▶ [Source records]

════════

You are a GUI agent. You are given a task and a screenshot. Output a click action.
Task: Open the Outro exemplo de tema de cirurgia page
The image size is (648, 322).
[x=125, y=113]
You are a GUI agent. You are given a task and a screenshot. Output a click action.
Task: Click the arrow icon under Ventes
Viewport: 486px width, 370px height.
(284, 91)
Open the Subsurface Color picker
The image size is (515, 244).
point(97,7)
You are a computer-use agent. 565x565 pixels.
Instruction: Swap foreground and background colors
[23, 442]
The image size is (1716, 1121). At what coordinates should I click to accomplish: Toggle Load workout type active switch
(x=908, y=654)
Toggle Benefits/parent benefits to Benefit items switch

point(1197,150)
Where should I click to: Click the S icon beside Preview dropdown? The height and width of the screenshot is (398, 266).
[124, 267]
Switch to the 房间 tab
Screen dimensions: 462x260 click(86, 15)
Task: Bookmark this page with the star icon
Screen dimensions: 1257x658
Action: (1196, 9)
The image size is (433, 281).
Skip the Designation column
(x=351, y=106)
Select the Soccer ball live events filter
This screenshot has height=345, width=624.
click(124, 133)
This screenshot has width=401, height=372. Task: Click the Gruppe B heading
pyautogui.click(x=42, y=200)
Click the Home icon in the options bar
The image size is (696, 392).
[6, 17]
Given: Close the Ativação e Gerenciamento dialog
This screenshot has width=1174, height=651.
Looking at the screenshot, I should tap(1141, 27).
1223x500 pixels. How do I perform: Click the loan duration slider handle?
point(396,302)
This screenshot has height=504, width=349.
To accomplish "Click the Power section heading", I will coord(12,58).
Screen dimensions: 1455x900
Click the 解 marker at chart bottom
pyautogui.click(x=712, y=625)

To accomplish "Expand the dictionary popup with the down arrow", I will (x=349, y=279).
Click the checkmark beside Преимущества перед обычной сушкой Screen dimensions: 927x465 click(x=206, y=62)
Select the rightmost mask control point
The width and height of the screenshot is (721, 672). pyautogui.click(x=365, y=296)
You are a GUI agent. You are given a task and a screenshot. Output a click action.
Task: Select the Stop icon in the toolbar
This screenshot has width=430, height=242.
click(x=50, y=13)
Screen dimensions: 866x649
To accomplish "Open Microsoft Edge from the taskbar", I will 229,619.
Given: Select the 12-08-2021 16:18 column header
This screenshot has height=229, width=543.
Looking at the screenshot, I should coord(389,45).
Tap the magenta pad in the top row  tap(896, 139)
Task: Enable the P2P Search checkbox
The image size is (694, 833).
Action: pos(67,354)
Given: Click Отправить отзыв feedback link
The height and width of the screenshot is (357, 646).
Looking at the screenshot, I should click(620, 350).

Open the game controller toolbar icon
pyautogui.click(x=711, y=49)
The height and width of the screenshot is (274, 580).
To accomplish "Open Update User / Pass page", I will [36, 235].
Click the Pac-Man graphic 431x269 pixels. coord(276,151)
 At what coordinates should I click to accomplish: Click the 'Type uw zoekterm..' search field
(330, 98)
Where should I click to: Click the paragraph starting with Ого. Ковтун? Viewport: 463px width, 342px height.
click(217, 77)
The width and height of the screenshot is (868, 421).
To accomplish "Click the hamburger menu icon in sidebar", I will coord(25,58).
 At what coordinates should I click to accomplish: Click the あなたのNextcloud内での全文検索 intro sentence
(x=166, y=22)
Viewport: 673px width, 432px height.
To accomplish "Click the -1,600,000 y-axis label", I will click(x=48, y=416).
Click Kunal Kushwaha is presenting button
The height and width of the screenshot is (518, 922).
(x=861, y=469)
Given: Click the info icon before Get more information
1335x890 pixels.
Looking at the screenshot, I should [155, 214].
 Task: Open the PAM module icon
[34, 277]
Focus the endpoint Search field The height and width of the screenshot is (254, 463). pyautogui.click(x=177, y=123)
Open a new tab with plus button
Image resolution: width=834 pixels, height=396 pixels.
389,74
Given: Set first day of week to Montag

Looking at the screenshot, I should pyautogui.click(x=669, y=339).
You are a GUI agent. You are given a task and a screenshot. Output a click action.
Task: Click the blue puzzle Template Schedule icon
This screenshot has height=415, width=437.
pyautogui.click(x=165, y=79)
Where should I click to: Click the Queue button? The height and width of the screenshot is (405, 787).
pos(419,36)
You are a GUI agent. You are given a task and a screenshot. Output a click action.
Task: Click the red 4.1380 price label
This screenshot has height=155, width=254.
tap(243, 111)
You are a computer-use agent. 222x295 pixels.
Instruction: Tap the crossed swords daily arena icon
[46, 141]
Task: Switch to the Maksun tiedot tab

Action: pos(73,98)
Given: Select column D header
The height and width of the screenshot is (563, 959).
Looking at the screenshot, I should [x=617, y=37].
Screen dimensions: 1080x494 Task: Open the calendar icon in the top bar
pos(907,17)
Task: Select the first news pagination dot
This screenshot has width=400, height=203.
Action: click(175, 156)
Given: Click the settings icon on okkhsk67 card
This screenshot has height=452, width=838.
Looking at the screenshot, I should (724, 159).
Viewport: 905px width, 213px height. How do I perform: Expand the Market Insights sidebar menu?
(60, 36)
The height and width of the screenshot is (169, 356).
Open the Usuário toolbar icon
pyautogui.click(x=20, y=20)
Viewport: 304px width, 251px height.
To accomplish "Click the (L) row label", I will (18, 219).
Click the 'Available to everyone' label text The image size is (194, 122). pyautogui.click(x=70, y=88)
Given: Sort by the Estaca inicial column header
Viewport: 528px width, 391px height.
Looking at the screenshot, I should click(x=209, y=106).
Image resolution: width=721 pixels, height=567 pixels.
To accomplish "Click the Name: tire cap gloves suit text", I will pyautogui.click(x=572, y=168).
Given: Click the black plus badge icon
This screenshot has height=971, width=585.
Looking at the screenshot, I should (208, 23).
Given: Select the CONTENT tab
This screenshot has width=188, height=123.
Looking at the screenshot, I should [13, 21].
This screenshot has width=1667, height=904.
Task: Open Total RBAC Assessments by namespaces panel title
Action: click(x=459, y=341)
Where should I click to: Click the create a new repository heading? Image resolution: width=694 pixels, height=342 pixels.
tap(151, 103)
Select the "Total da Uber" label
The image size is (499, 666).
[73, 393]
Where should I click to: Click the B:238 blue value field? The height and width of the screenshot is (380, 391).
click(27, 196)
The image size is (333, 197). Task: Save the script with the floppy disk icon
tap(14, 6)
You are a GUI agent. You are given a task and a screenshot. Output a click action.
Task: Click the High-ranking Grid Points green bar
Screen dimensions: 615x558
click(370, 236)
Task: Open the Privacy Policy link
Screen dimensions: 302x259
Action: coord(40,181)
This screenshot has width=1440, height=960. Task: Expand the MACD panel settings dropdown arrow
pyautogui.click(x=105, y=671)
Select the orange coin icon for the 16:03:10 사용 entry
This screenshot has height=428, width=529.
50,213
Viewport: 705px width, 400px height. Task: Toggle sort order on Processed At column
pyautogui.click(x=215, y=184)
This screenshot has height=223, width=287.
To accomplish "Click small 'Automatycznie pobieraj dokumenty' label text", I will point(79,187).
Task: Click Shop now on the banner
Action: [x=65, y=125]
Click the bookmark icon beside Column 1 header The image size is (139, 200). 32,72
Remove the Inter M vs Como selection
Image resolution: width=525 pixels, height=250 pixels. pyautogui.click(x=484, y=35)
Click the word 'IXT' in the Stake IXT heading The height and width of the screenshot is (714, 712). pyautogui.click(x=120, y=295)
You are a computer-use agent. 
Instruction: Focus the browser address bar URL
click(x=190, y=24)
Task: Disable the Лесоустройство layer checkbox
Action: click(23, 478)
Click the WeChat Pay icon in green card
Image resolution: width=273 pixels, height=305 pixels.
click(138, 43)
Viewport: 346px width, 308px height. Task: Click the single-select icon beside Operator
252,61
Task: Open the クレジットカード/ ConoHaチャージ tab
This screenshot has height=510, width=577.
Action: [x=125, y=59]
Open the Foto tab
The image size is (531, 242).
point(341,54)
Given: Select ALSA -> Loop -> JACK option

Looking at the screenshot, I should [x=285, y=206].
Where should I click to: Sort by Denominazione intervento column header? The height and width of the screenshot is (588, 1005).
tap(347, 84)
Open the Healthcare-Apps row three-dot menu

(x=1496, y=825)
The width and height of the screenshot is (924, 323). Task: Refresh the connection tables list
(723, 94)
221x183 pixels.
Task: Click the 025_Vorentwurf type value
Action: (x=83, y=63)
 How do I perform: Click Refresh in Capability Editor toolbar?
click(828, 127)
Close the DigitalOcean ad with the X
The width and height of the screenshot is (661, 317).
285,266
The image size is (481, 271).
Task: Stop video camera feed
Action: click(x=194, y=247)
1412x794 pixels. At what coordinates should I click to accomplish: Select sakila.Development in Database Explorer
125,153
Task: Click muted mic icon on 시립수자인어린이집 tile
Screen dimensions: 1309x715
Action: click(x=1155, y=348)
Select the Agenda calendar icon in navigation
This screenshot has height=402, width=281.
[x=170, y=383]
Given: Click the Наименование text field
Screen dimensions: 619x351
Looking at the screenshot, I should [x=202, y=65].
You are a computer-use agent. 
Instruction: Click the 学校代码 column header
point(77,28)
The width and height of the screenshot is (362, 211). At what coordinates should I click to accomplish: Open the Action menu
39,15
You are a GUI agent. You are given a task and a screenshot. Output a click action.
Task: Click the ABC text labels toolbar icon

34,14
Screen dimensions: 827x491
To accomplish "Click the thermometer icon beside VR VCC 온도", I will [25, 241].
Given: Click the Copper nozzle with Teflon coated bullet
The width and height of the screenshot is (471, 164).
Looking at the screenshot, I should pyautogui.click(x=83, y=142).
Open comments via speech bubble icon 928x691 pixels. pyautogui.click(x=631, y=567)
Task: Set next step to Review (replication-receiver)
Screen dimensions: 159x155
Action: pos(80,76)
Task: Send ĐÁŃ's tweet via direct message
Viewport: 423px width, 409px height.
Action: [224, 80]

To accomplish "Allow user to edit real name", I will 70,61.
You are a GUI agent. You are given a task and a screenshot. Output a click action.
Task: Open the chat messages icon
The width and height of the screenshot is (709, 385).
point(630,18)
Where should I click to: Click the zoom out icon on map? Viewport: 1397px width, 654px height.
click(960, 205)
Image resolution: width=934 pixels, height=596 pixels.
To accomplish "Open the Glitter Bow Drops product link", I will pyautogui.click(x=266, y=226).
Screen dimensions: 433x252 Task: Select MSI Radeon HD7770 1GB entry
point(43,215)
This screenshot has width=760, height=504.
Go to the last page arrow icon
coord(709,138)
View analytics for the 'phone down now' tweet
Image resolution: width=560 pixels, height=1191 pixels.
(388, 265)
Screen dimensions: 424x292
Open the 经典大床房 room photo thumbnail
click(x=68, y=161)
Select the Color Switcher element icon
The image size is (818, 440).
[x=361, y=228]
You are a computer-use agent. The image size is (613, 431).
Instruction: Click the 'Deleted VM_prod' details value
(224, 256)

════════

▶ [Instructions to follow] Only one stretch of the data is wanted: the lines from the one with "Go to the last page arrow icon" through the last, repeated exactly.

▶ [Solution to this task]
Go to the last page arrow icon
coord(709,138)
View analytics for the 'phone down now' tweet
Image resolution: width=560 pixels, height=1191 pixels.
(388, 265)
Screen dimensions: 424x292
Open the 经典大床房 room photo thumbnail
click(x=68, y=161)
Select the Color Switcher element icon
The image size is (818, 440).
[x=361, y=228]
You are a computer-use agent. The image size is (613, 431).
Instruction: Click the 'Deleted VM_prod' details value
(224, 256)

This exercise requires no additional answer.